Fractionation of lignocellulose with deep eutectic solvent(DES)

采用低共熔溶剂(DES)预处理木质纤维素,以提高残渣纤维素的酶解糖化效率。以稻壳为原料,从6种DES(乳酸-甘氨酸、草酸-氯化胆碱、甲酸-氯化胆碱、乙酸-氯化胆碱、甘油-氯化胆碱、乳酸-氯化胆碱)中,筛选脱木素效果最好的两种DES,即甲酸-氯化胆碱和乳酸-氯化胆碱;然后,利用上述2种DES预处理稻壳、玉米芯、樟木、杉木、800 k Gy玉米芯等5种生物质原料,评价DES预处理生物质分离"三素"效果,结果表明甲酸-氯化胆碱预处理玉米芯分离"三素"效果最好;最后,优化了甲酸-氯化胆碱预处理玉米芯分离"三素"工艺参数,最佳参数为:时间120 min,温度115℃,投料量10%(质量分数)。在优化条件下,残渣纤维素含量74. 31%,木质素脱除率81. 49%,木质素纯度77. 07%,半纤维素完全水解。XRD分析表明,残渣纤维素为Ⅰ型纤维素,结晶度48. 57%;残渣纤维素酶解糖化效率为98. 56%。

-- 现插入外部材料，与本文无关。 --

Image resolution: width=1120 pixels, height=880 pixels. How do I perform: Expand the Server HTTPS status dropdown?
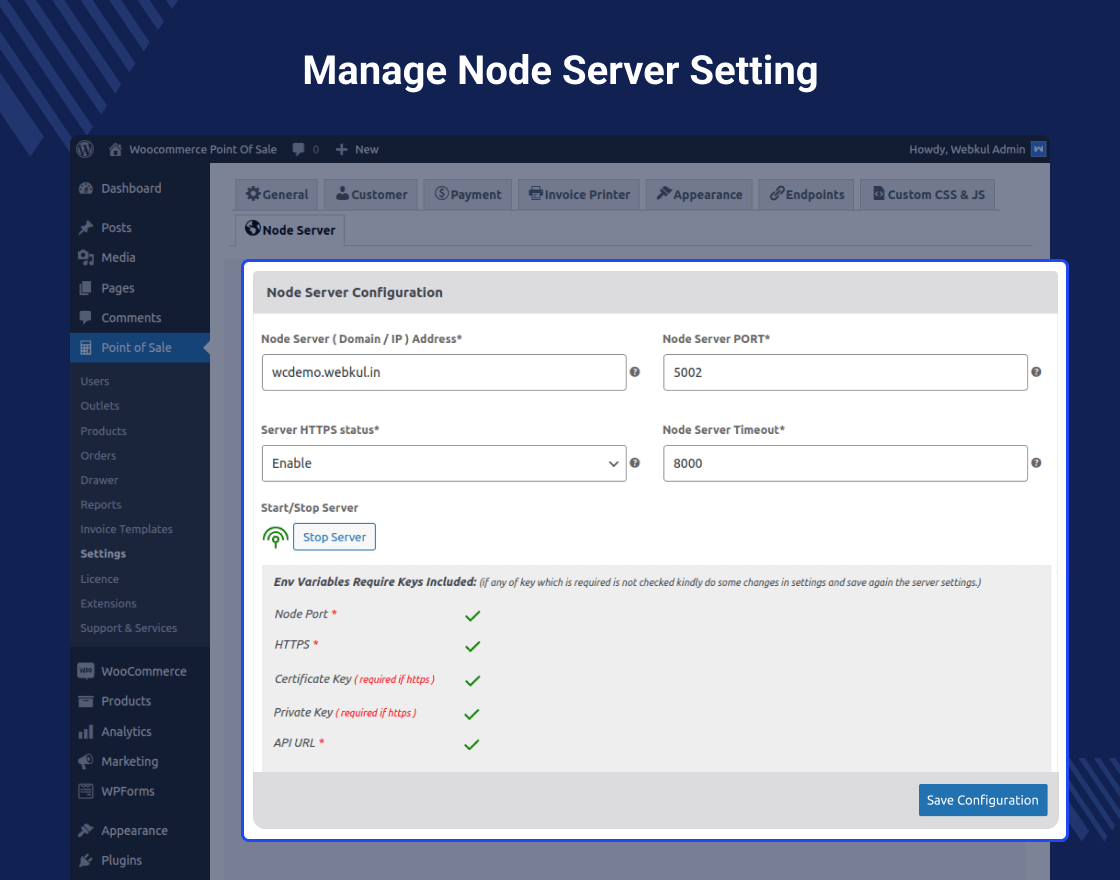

Owing to the shortage of fossil fuels and serious environmental problems associated with their use,clean renewable biobased energy has attracted great interest in recent years. A key issue is how to efficiently utilize lignocellolusic biomass,an abundant renewable feedstock in nature. In this work,a deep eutectic solvent（DES） was used to fractionate lignocellulose to improve the saccharification efficiency of residual cellulose. Using rice husk as the raw material,two types of DES（formic acid-choline chloride and lactic acid-choline chloride） with good fractionation efficiency were identified by screening six types of DES（lactic acid-glycine,oxalic acid-choline chloride,and glycerin-choline chloride were found to be less effective）. Then,five different biomass materials（rice husk,corncob,camphorwood,cedar wood and 800 k Gy-corncob） were treated with the two types of DES; formic acidcholine chloride（FaCh） was found to have the highest efficacy. Finally,the key parameters—temperature,time and solid loading—were optimized by single-factor experimental design. The optimal conditions were found to be：reaction time of 120 min,temperature of 115 ℃,and a solid loading of 10%. Under the optimum conditions,the cellulose content in the residual solid was 74. 31%,the lignin removal ratio reached 81. 49%,and the purity of lignin obtained by anti-phase precipitation was 77. 07%. Furthermore,the cellulose was enzymatically hydrolyzed and the maximum saccharification yield was 98. 56%. The probable reason for such a high yield is the fact that the cellulose surface becomes more accessible to the enzyme after DES treatment.